Kneeling Cable Crunch

STRENGTH

How to Do 

How to Do Kneeling Cable Crunch

This exercise may be performed by any beginner exerciser who has no physical limitations.

Concentrate all movement in the core muscles.

Keep the arms, neck, and shoulders stable. Check body alignment in between each repetition.

To increase the intensity of this exercise, try upping the amount of repetitions and/or amount of weight lifted.

Beginning 

Beginning Kneeling Cable Crunches

Kneel down in front of the machine.

Take the hand straps in both hands. Keep the arms close to the body.

Suck in the tummy by drawing the belly button in toward the spine.

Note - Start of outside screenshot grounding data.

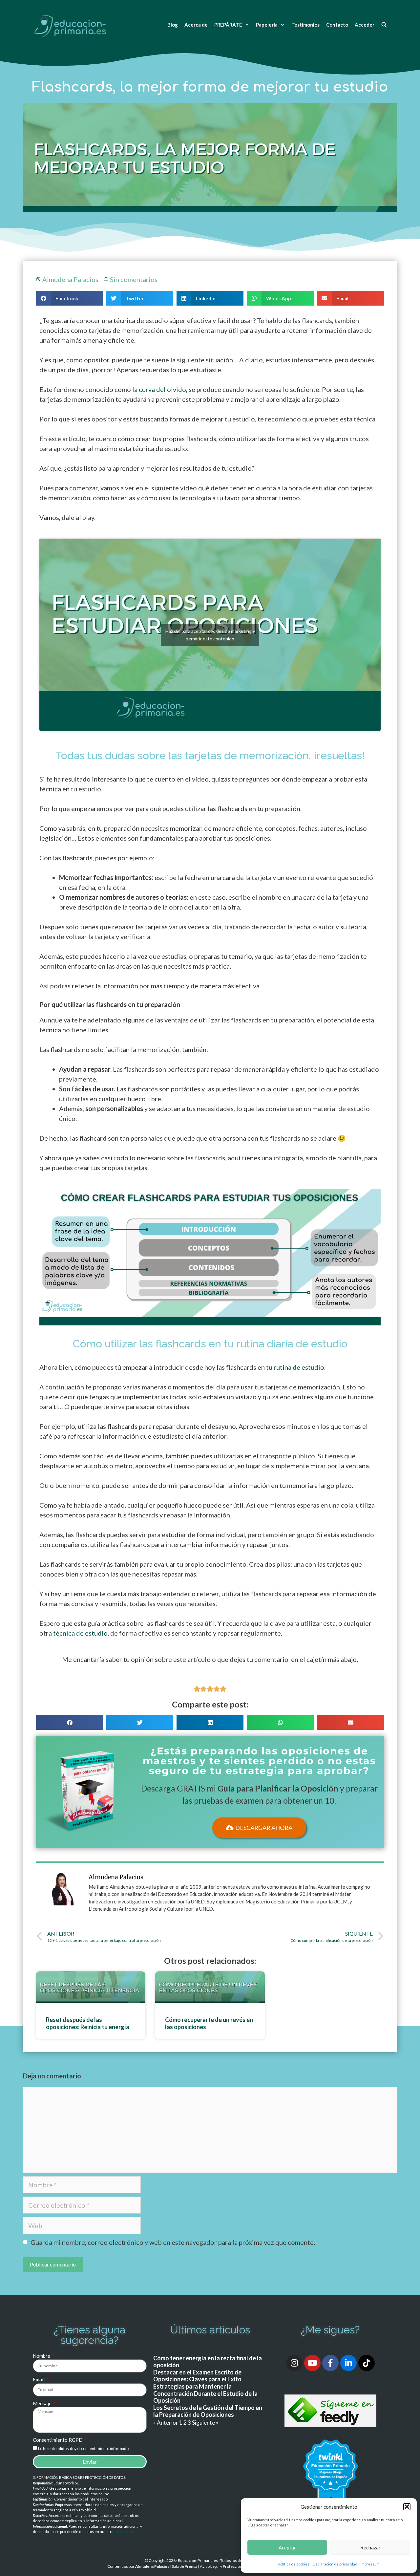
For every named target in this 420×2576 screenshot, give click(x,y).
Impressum (370, 2564)
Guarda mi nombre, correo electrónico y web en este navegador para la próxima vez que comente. (173, 2242)
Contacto (337, 25)
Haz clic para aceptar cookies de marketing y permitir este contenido (210, 634)
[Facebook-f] (330, 2363)
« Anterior (165, 2422)
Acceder (364, 25)
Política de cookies (293, 2564)
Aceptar (287, 2547)
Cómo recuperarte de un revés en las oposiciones (209, 2023)
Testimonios (305, 25)
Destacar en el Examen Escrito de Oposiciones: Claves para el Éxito (197, 2376)
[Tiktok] (366, 2363)
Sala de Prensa (184, 2566)
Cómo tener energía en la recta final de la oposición (207, 2361)
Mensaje (42, 2403)
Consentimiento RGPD (58, 2440)
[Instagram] (294, 2363)
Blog (172, 25)
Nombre (42, 2356)
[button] (407, 2506)
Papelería (267, 25)
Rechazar (370, 2547)
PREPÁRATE (228, 25)
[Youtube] (312, 2363)
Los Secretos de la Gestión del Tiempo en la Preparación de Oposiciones (207, 2411)
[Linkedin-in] (348, 2363)
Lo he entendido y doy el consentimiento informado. (84, 2448)
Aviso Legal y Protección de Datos (229, 2566)
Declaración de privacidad (335, 2564)
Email (39, 2379)
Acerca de (196, 25)
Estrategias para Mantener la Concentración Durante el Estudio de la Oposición (205, 2393)
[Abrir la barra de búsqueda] (384, 24)
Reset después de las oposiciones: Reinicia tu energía (87, 2023)
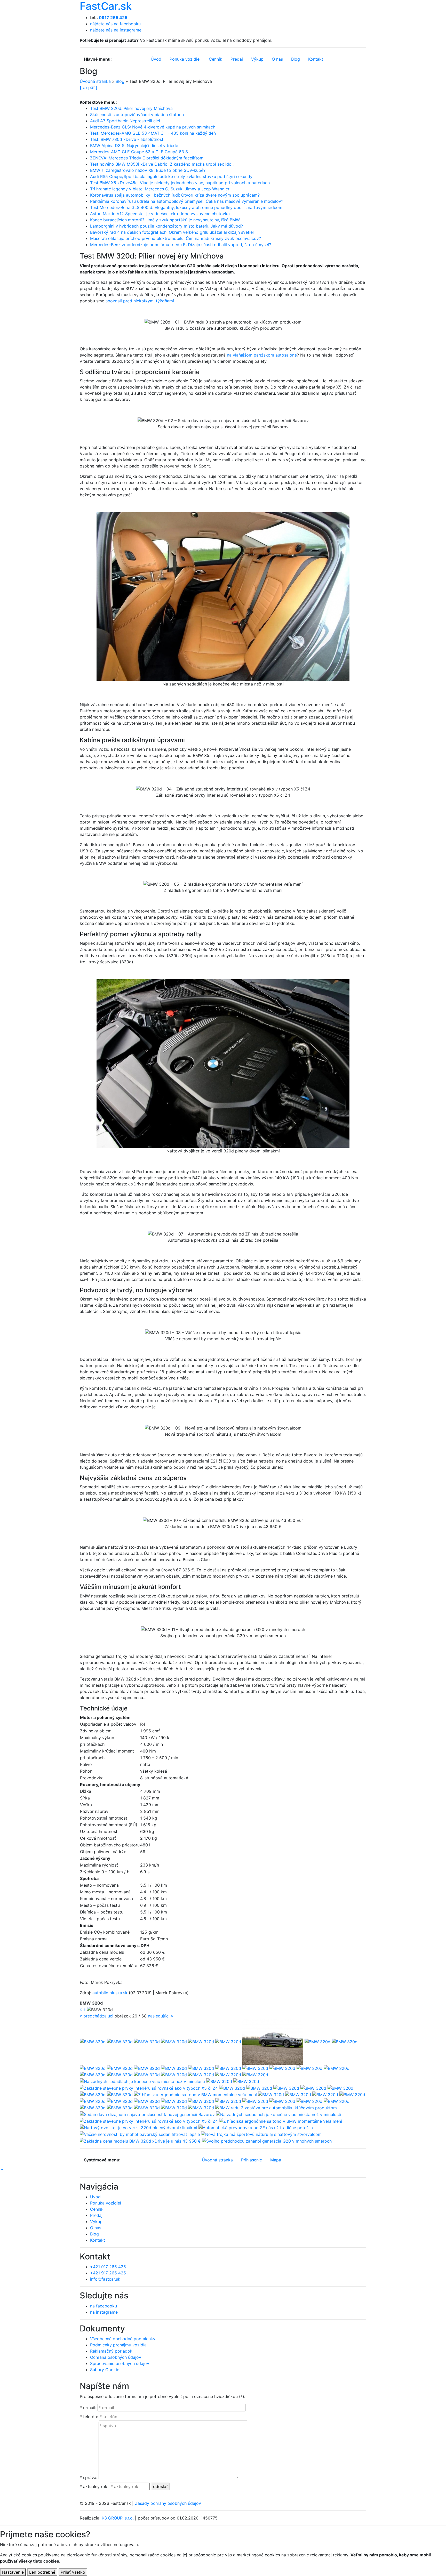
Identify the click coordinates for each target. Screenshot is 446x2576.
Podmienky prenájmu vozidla (118, 2344)
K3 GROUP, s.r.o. (118, 2518)
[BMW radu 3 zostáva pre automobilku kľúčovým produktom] (276, 2107)
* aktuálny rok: (94, 2486)
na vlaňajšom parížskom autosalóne (262, 355)
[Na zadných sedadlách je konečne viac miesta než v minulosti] (142, 2081)
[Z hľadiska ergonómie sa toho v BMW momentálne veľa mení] (195, 2094)
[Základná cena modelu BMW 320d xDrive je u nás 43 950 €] (140, 2140)
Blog (120, 81)
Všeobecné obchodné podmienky (122, 2338)
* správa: (88, 2477)
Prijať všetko (73, 2572)
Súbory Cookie (104, 2369)
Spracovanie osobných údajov (119, 2363)
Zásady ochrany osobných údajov (168, 2503)
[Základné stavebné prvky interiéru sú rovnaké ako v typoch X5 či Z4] (149, 2087)
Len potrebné (42, 2572)
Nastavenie (13, 2572)
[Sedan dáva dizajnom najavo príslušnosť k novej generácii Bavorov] (147, 2114)
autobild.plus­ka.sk (110, 1992)
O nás (95, 2227)
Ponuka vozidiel (105, 2203)
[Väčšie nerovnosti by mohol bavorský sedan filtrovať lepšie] (140, 2133)
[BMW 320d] (93, 2041)
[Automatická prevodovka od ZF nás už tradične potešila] (255, 2127)
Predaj (96, 2215)
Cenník (96, 2209)
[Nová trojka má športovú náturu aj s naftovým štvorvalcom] (261, 2133)
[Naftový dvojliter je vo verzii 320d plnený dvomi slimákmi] (138, 2127)
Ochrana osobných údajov (115, 2357)
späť (89, 87)
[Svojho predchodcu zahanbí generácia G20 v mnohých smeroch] (267, 2140)
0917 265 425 (113, 17)
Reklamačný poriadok (111, 2351)
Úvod (95, 2196)
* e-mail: (88, 2407)
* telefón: (89, 2416)
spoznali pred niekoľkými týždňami (140, 300)
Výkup (96, 2221)
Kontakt (97, 2240)
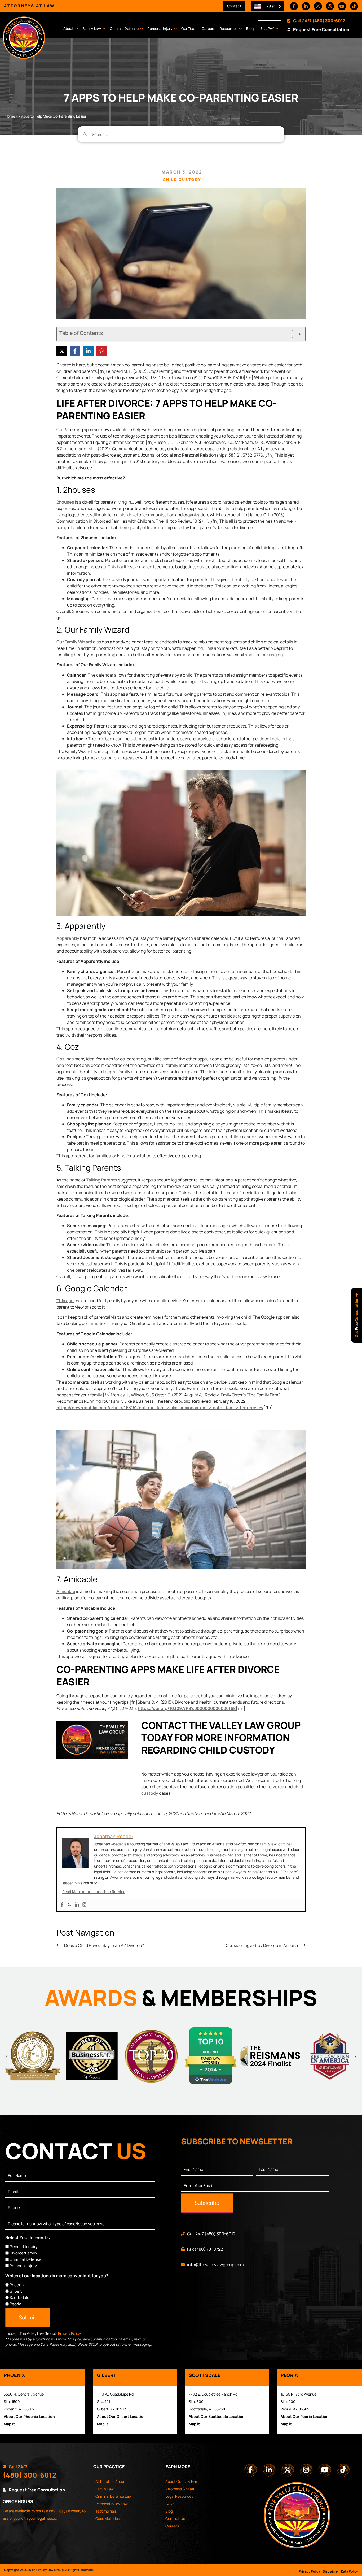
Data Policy (349, 2571)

Squeeze the hips together. Hold this posture throughout the exercise.

Movement

Kneeling Cable Crunches Movement

1. Slowly curl the spine forward so that the chest draws near the pelvis.

2. Bend forward as far as possible comfortably.

3. Bring yourself back to the starting position, rest, and then continue until you've completed all repetitions.

Benefits

Kneeling Cable Crunches Benefits

The Kneeling Weighted Crunches on a Freemotion or cable machine are a beginner strength exercise for all of the CORE.

Exercise Aliases

Cable Kneeling Crunch, Kneeling Cable Crunch, Cable Crunch, Free Motion Machine Exercises.